Requirement: Pick up the news report on the state lawsuit against Abbott Laboratories over TriCor from its final sentence and continue it; the listing that follows is separate from that report.

Excerpted text:
SACRAMENTO – Global pharmaceutical giant Abbott Laboratories is in the crosshairs of an 18-state lawsuit announced today involving alleged anti-trust violations.
California's Attorney General, Jerry Brown, said the company made trivial changes to its top-selling product, Tri-Cor, in order to prolong its patent.
"Through an elaborate scheme-involving multiple drug patents, baseless lawsuits, and market manipulation-Abbott and Fournier thwarted competition," Brown said.
"These companies made billions of dollars in annual profits, while Californians were burdened with artificially high drug prices."
TriCor is a brand-name prescription drug that uses the active ingredient fenofibrate to regulate triglyceride and cholesterol levels. TriCor and other fenfibrate drugs lower triglyceride levels, reduce low-density lipoprotein cholesterol, and increase high-density lipoprotein cholesterol.
TriCor is generally prescribed as a maintenance drug for long-term cholesterol problems.
Abbott maintains there is plenty of competition in the market for Tri-Cor.
"Abbott's actions are lawful," Scott Stoffel, a company spokesman, told LNL. "There are eight other fenofibrate products available."

Dataset excerpts:
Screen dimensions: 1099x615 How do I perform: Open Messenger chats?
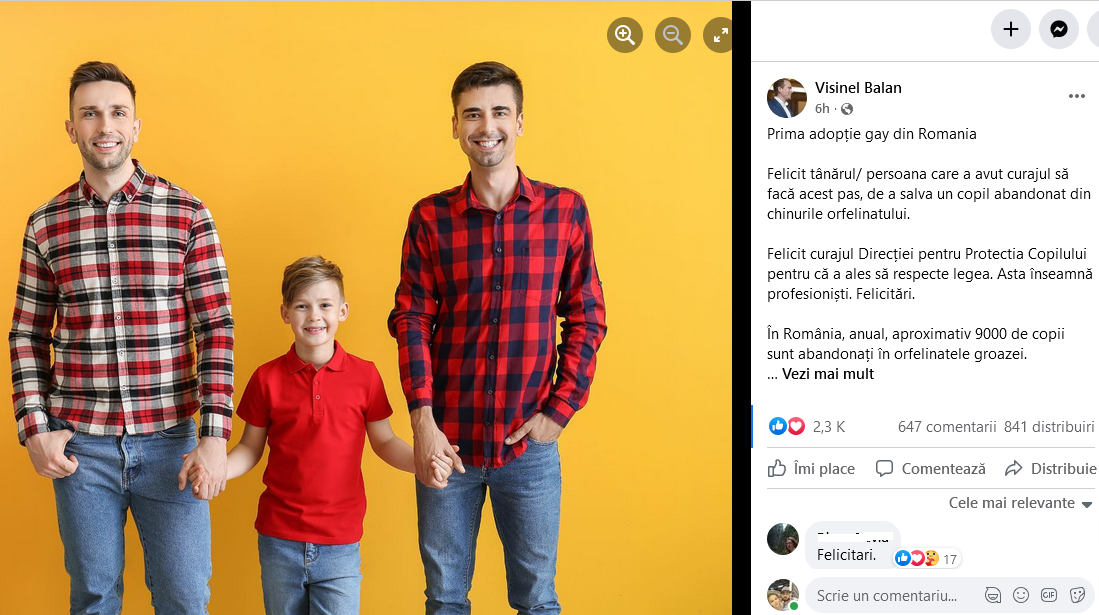click(x=1058, y=29)
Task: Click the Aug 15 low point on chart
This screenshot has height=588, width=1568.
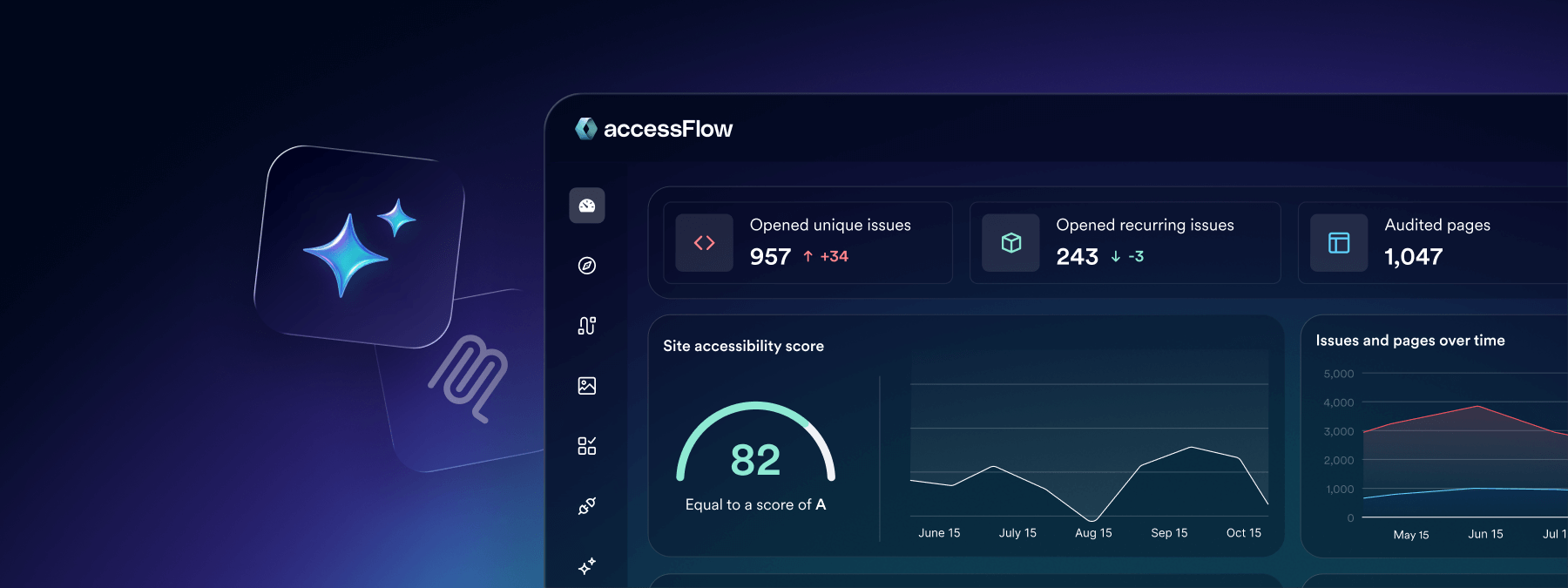Action: 1091,520
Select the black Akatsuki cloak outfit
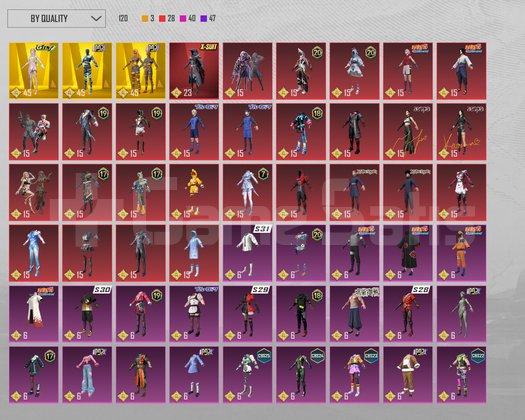The height and width of the screenshot is (420, 525). point(408,253)
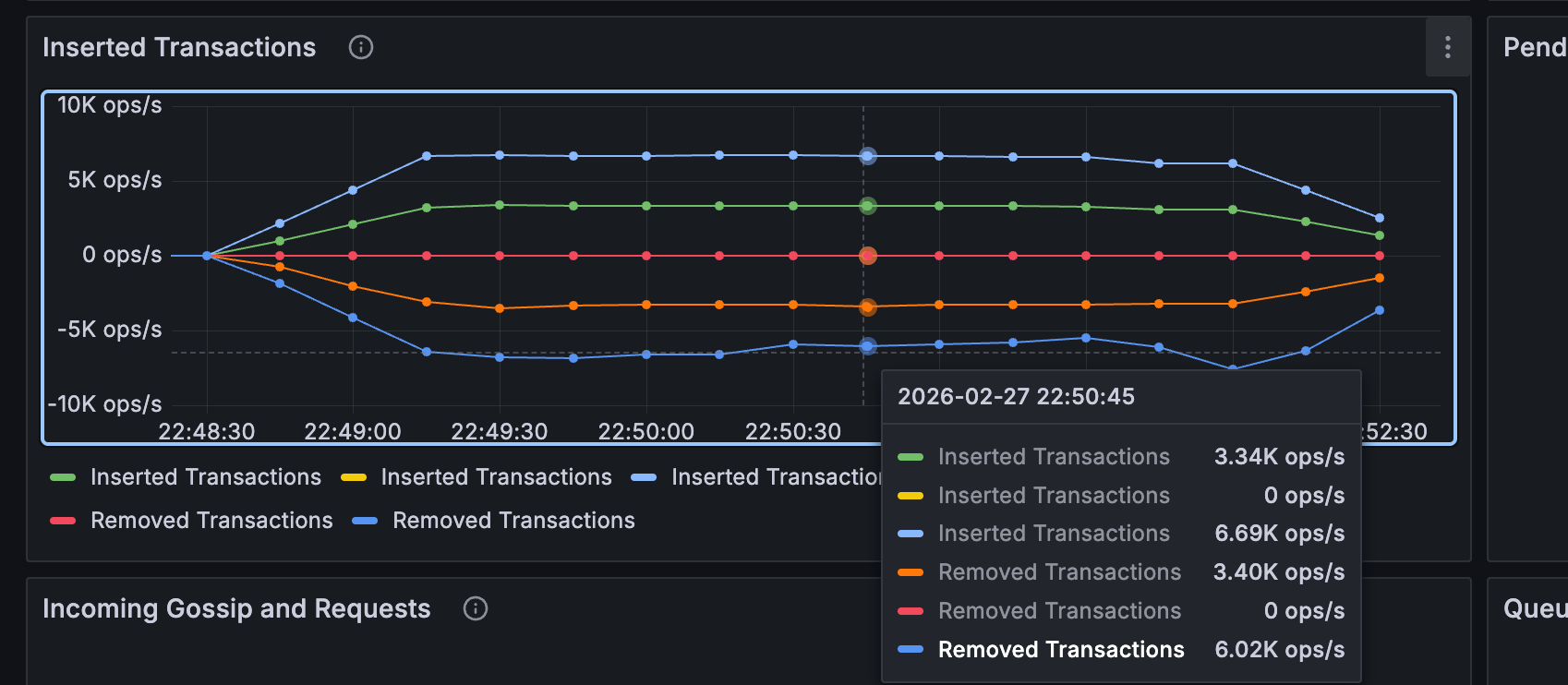Toggle the blue Removed Transactions legend label
1568x685 pixels.
(x=513, y=521)
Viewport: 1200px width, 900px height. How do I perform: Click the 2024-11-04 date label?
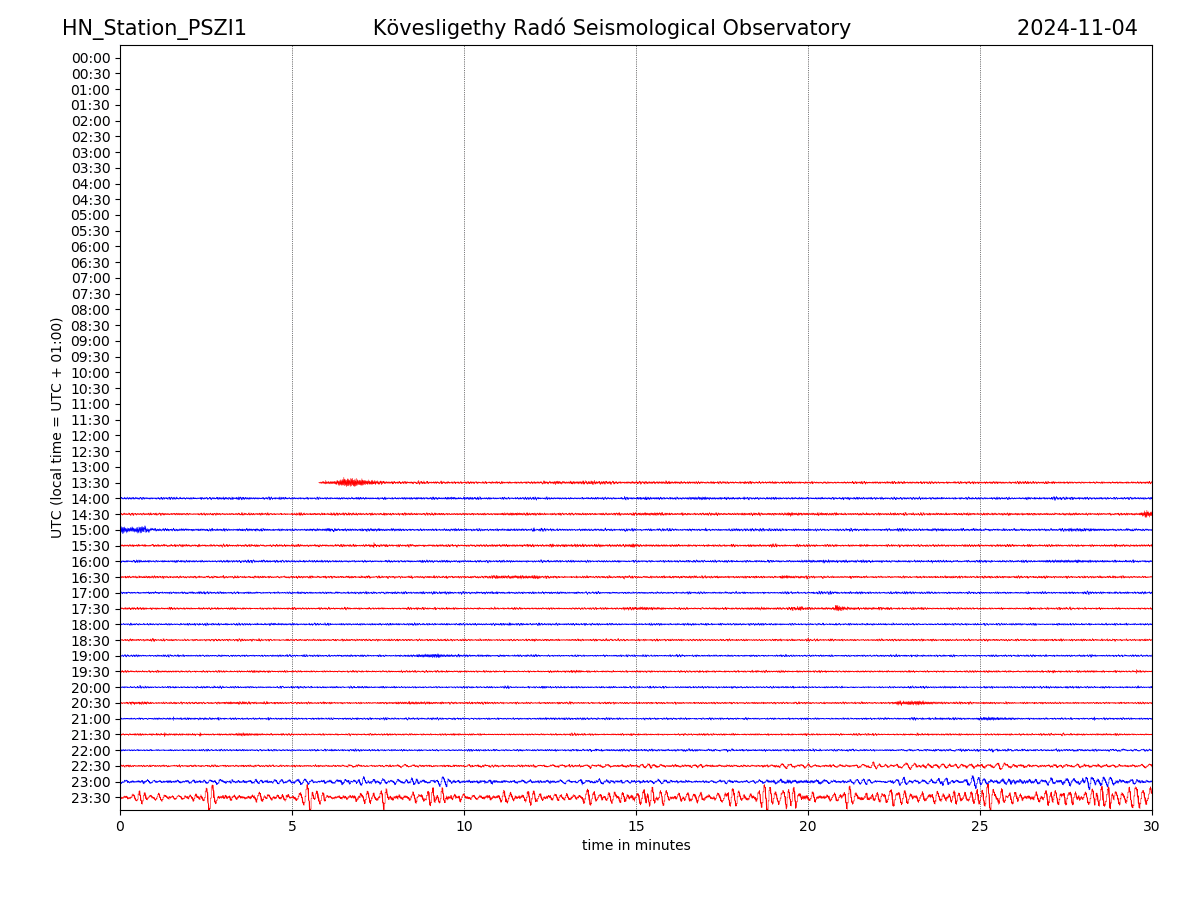1076,28
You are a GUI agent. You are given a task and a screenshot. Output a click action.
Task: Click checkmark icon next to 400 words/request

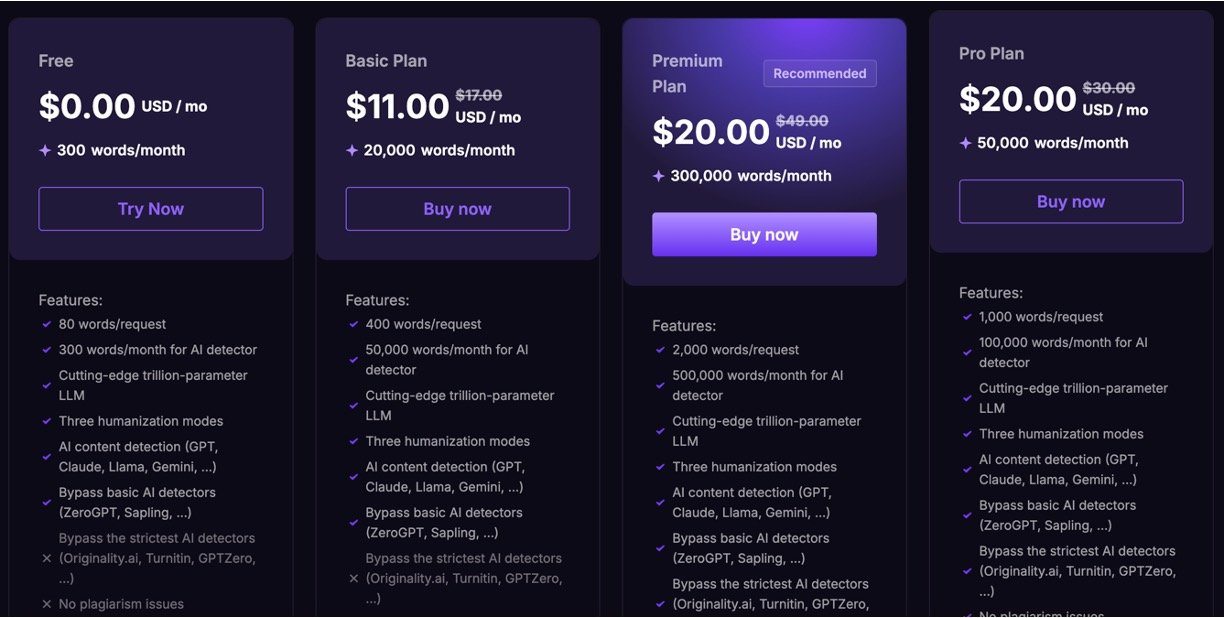pos(354,324)
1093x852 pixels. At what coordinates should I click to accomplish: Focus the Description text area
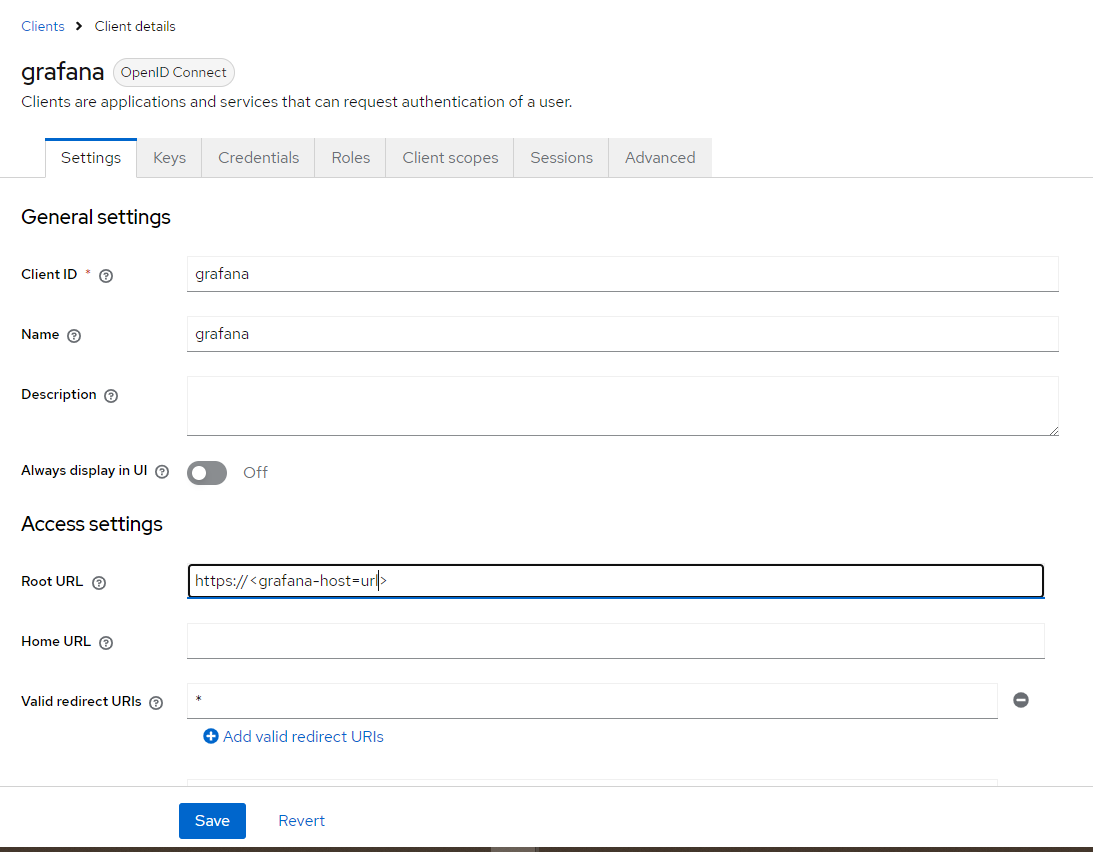[622, 406]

Answer to this problem:
The civil complaint, filed today in federal court seeks triple the amount of damages incurred by the state's public health agencies and individual consumers. The reason for seeking exemplary damages, Brown's office said, is due to the willful, egregious and repeated nature of the alleged violations.
Joining California in the suit were Arizona, Arkansas, Connecticut, District of Columbia, Florida, Iowa, Kansas, Maine, Maryland, Minnesota, Missouri, New York, Nevada, Oregon, Pennsylvania, South Carolina, Washington and West Virginia.
According to its annual report, the 120-year-old company brought in $25.9 billion in revenue last year. Abbott is headquartered in Illinois and employs 65,000 people in 130 countries.